Long-term profile captures stable interests, while short-term behavior captures what the user wants right now.
8️⃣ Item Modeling
Item Features
Items can be represented using:
- Title
- Description
- Category
- Tags
- Price
- Popularity
- Freshness
- Ratings
- Text embeddings
- Image embeddings
- Availability
- Business constraints
LLM Role in Item Modeling
LLMs can help generate:
- Tags
- Summaries
- Categories
- Attribute extraction
- Natural-language descriptions
- Similarity explanations
👉 Interview Answer
Item modeling combines structured metadata, behavioral signals, embeddings, and generated attributes.

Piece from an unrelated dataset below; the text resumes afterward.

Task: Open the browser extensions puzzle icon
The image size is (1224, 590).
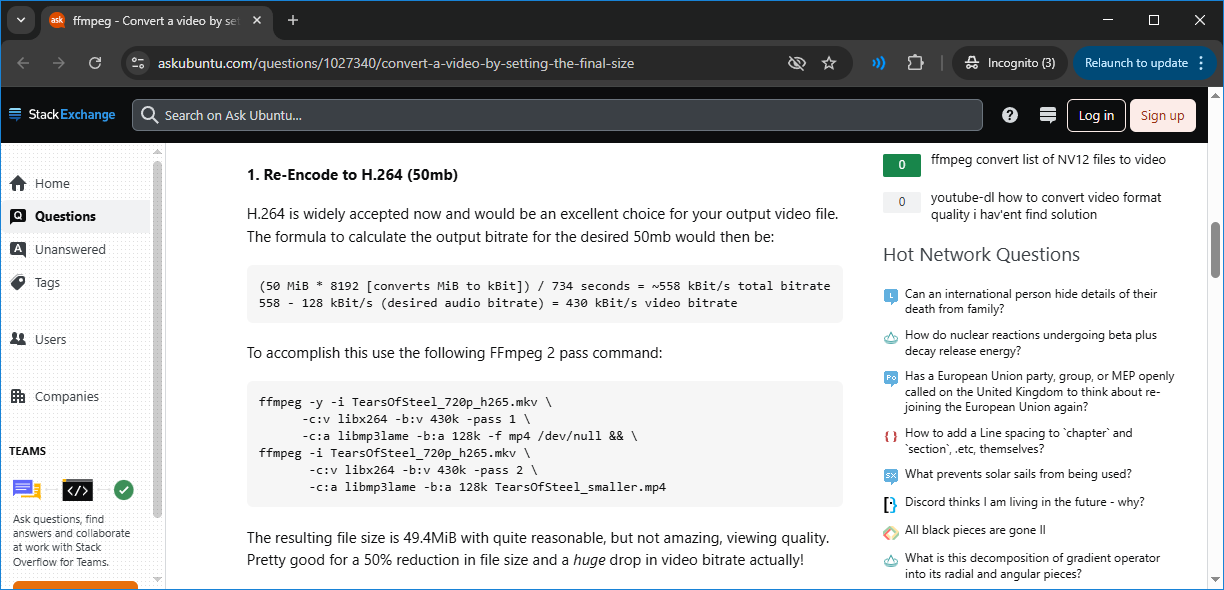Action: pos(915,63)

LLMs are useful for enriching item metadata, extracting attributes, summarizing content, and improving semantic matching.
9️⃣ Candidate Generation
Why Candidate Generation Matters
The system may have millions or billions of items.
It cannot rank everything deeply.
Candidate Sources
- Collaborative filtering
- Content-based retrieval
- Vector search
- Trending items
- Popular items
- Recently viewed similar items
- Search query matches
- Business campaigns
- Graph-based recommendations
Flow
User Profile
→ Retrieve 1,000 candidates
→ Pass to ranking stage
👉 Interview Answer
Candidate generation retrieves a smaller set of potentially relevant items from a large catalog.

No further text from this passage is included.